The Salvia genus comprises about 900 species. Salvia officinalis is a perennial evergreen subshrub, with woody stems, grayish leaves, and blue to purplish flower, native to the Mediterranean area, and is cultivated in different European countries. Sage possesses well-known carminative, antispasmodic, antiseptic, astringent, and antihydrotic properties (1,2). According to folk medicine, Salvias herbal preparations are agents that can enhance memory and improve cognitive functions (3). During last decades, several experimental studies explored the potential of medicinal plants in the management of memory disorders and to fight the age-related memory decline (4,5). Among these plants, the pharmacological actions of S. officinalis on healthy subjects and on patients suffering of cognitive decline have been studied (6,7).

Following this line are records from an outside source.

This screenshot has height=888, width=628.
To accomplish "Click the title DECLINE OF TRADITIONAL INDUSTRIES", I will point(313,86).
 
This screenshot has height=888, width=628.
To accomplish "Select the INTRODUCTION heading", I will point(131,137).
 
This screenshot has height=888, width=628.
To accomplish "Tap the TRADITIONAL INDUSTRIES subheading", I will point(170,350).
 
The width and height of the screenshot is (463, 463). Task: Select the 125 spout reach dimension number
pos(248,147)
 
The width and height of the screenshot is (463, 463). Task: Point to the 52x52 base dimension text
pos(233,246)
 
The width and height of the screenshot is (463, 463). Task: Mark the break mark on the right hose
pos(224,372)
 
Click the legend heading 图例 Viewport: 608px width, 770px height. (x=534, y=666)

S. officinalis contains monoterpenes with a broad range of carbon skeletons, including acyclic, monocyclic, and bicyclic compounds (e.g., thujone, 1,8-cineole, camphor), diterpenes (e.g., carnosic acid), triterpenes (e.g., oleanoic and ursolic acids), and phenolic compounds such as rosmarinic acid (8,9).
Several Salvia species and their isolated constituents possess significant antioxidant and anti-inflammatory activities (10). Extracts of Salvia have been reported to have cholinergic activities relevant to the treatment of Alzheimer’s disease. Inhibition of butyrylcholinesterase was also shown by individual constituents, such as 3-carene and beta-pinene (11). It was shown that administration of extracts of S. officinalis or S. lavandulae folia potentiate memory retention and also interact with muscarinic and nicotinic cholinergic systems that are involved in the cognitive and memory processes (12).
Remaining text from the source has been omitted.